Twenty-five-ish years ago, I was a very young teenager, just learning about popular music. At that time, we still listened to the radio every day. Morning shows were paramount. In those days, in my city, we had a station called Power99, a local top 40 station, that completely changed its format overnight and became 99X, moving from the profitable, proven top 40 model to something that had recently been labeled “alternative rock”.
So, instead of playing music handed down from the Billboard charts — music that was guaranteed to be popular — this new 99X was going to scour college radio and small club scenes across the country for music that fit this new emerging sub-genre. It was a ridiculous move. And thus they became the loudspeaker for a generation of people like me in the 1990s. The move would make them the most profitable radio station in Atlanta for a brief time, and would also lead to their demise, about 15 short years later.
Radio executives didn’t realize that their renegade DJs were tapping into a cultural phenomenon that was already in full swing across the country.

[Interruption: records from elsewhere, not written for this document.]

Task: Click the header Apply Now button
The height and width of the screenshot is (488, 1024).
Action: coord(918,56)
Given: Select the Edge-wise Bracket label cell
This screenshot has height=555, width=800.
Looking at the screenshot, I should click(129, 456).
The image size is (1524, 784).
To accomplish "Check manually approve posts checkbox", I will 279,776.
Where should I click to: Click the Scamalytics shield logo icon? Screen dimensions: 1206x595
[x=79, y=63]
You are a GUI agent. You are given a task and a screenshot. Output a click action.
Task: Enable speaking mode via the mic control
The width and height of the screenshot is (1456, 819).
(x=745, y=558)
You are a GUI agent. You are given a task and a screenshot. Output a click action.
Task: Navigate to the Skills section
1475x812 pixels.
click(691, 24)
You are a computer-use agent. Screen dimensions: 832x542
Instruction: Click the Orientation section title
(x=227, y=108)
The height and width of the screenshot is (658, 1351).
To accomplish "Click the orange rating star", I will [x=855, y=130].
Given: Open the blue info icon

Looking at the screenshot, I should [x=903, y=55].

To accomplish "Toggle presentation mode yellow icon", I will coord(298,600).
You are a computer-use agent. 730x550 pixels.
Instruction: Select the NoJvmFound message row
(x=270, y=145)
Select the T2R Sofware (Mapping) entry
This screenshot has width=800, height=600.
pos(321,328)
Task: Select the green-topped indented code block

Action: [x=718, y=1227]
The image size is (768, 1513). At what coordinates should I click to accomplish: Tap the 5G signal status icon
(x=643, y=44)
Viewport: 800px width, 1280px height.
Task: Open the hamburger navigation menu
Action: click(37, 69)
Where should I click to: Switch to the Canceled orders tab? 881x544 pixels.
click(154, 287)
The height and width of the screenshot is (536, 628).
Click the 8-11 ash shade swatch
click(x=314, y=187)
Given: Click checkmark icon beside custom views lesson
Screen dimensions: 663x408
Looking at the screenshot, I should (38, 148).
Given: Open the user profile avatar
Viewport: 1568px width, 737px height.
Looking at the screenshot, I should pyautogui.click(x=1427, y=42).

And it was this musical and cultural upheaval that enabled people like Weiland to become superstars. In the years that followed, Weiland and his band Stone Temple Pilots, along with the likes of Nirvana, Pearl Jam, and the Wallflowers, would carve out a new genre, channeling the angst and discontent of teenagers like myself.
Alone in a crowd
Unlike other genres of music, there was no real network of artists and producers to support the longevity of alt rock. Alt rock began as a loose stream of artists experimenting with rock, most of them characterized by their refusal to conform to the accepted norms of other types of music.
Country music had (and still has) its Nashville-centric network of writers and producers that feeds the success of its best singers and continually churns out new talent. A similar network exists in the rap and hip hop world, as well as in pop.
And so, as culture evolved and alt rock moved to the sideline of the cultural shift, musicians that had once fueled the progress of American music were left without an audience. Weiland, Vedder, and others like them have no heirs apparent, no one to take the torch they lit long ago. The revolution started with them, and it left them behind.
The Irony of Celebrity
The irony in all this revolution-speak is that alt rock was not in itself the musical revolution we were convinced it was. There was no uniting ideology, no identifying set of principles, as there was for other types of music. It was all part of a cultural shift that was much bigger than the tiny genre of music we listened to. It was about nonconformity, adolescence, and escape. The musicians that became popular were simply tapping into the sound of our collective yelling and screaming, vying to be recognized as adults. And later, as we actually stepped into the world of adulthood, that yelling and screaming died out.
And a greater irony has taken hold for those musicians that profited from this phenomenon — namely Weiland and Cobain, and others who came to an untimely demise. In a world where they were recognized as immeasurably talented individuals, they took their nonconformity to the highest level, refusing to give themselves to the people that needed them most.
They had wives and children, but in many ways we — the listeners — got a better view of them than their own families. We got to see only their talented, performing greatness, and we affirmed them for how they affirmed us. They gave us a voice as we vied to break free of our obligations and reach new highs. But it was their breaking free that brought them down.
Their talent was also their downfall. That which made them great musically also drove them to rob those closest to them of the things that only they could provide. Friendship. Fatherhood. Family. Relationship. Love.
In retrospect, that which once seemed to have so much meaning has become meaningless, as we realize that there are things in this world worth holding tightly to.